Yaşamayı bilmediğim zamanlarda dip denen yerde hiçliğin daha da hiçinin olduğunu öğretirken hayat, gözlerim kötü olan her şeye kocaman açılmışken üstelik bir süre sonra gördüğü hiçbir kötülükle baş edemez halde bırakmıştı kalbimi. Göremediğim kadar kötüye bakan ben kendimi dibe çekmek içinde her şeyin daha kötüye gideceğine olan inancımla işlerin daha da kötüye gitmesini izledim durdum epey zaman. Ve anladım ki kalp inanmasa bile önce dil kalbini ikna edecek olan.
“İyiyim, çok iyiyim, hep iyi olurum.” Biliyorum insan denen eşrefi mahlûkun zerrece hakkı yok mu diyecek bunu okuyan gözleriniz. Ama ben ve benim gibi kendi karanlığında dinlenmeyi hiç sevmeyenler, ışığı hep ışığı isteyenler için ‘iyi olmak’ öncelikli meseledir her zaman. Kötü olma lüksü olmamış, kendi kötülüğüyle baş edememiş sen, ben ve birkaçımıza iyi gelen tek şey aynalara gülümseyip “iyisin, çok iyisin” demek.

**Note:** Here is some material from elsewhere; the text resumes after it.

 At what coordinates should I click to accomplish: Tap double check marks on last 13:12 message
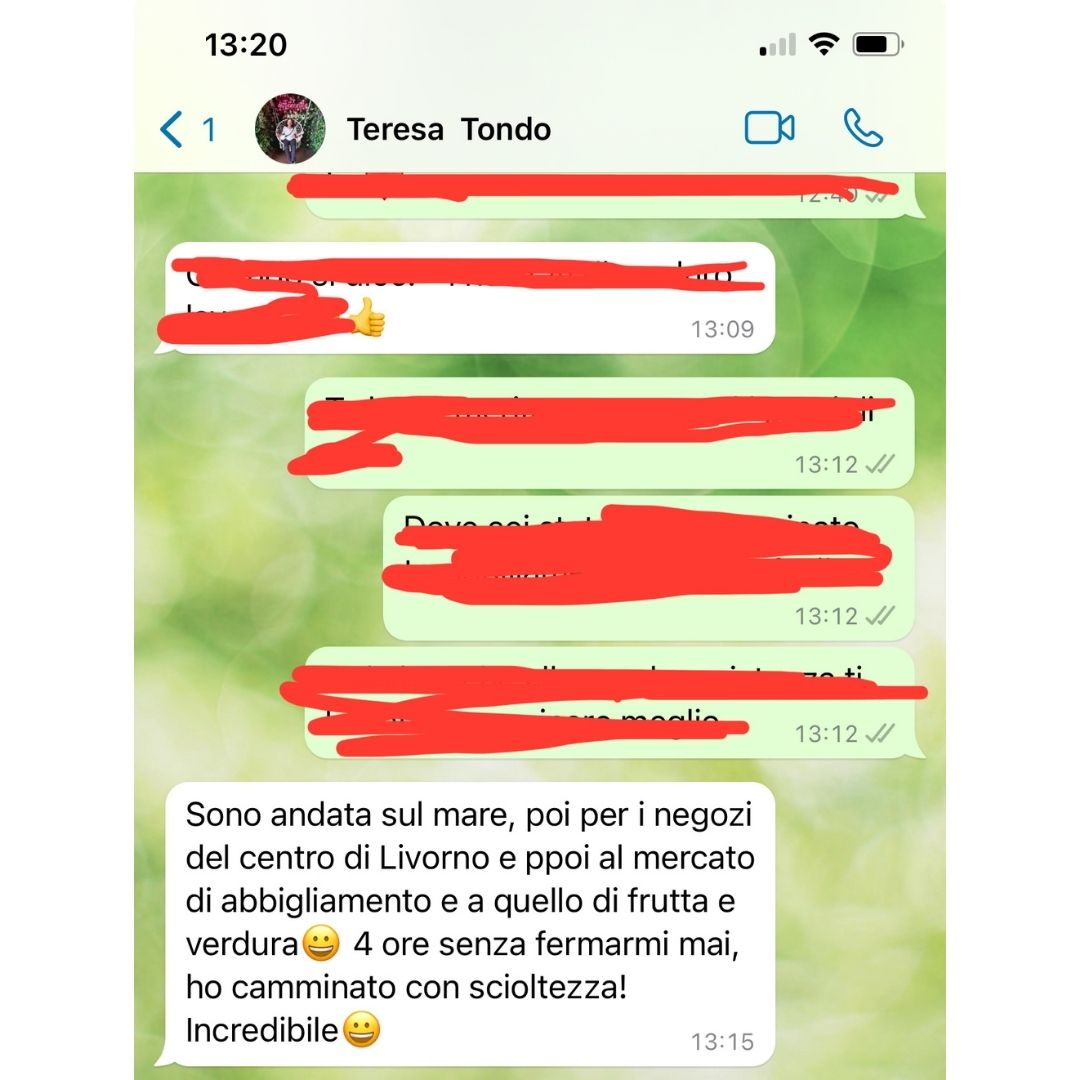(880, 734)
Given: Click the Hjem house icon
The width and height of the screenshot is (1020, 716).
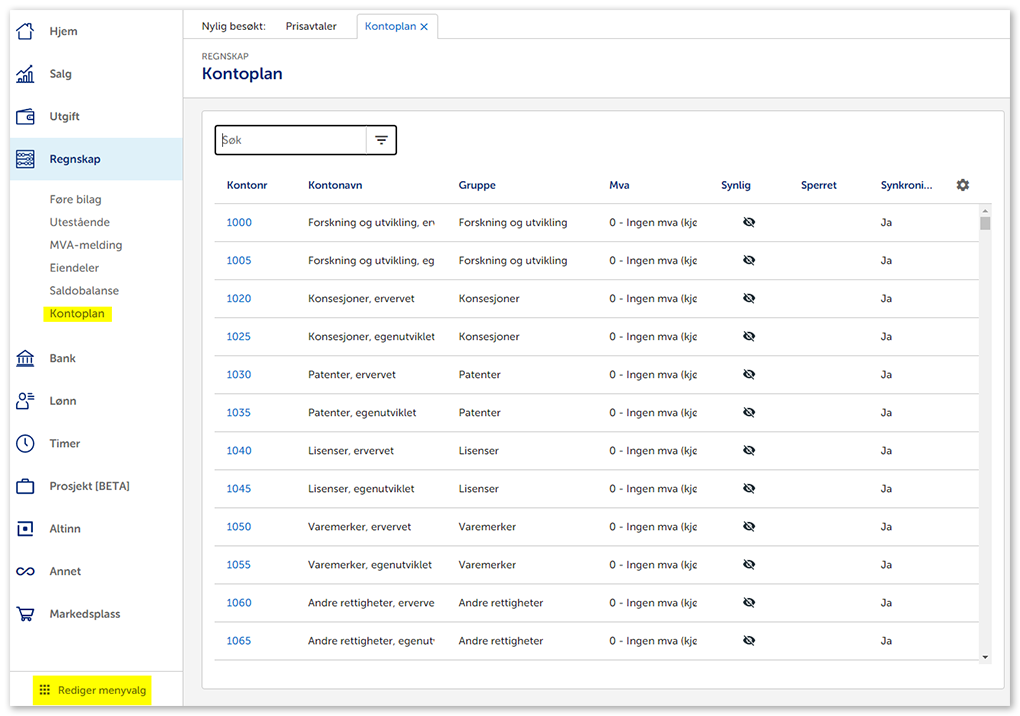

En doğrusu bu değil belki biliyorum, biliyorum belki gerçekte ruhuma gelen iyi şeyi de yapmıyorum. Ama aksini yapmak mutlu etmiyorsa ve ben bildiğim şekilde hayatla güreşmek istiyorsam ayağıma takılan bu çakıllarda canım yansa da aldırmam. Çünkü aldırmazsam belki bir gün gerçekten o çakıllar benim canımı yakmaz.
Hiçbir yere ait olmayan bedenimin aidiyetsizliğini sormuyorum kendime artık. Her yere ve her şeye aidim çünkü biliyorum. Biliyorum bu uyku yalan, biliyorum uyuyunca geçmeyecek asıl olan. Rüzgar hep esecek ve ben paltomun düğmelerinden sızan rüzgarın serinliğinden kendime pay biçmeye devam edeceğim sessizce. Rüzgarın suçu yok, ben üşüyorum diyeceğim ve kalbime hep şunu söyleyeceğim “üşümüyorum, hiç üşümüyorum, güneş tam tepemde biliyorum.”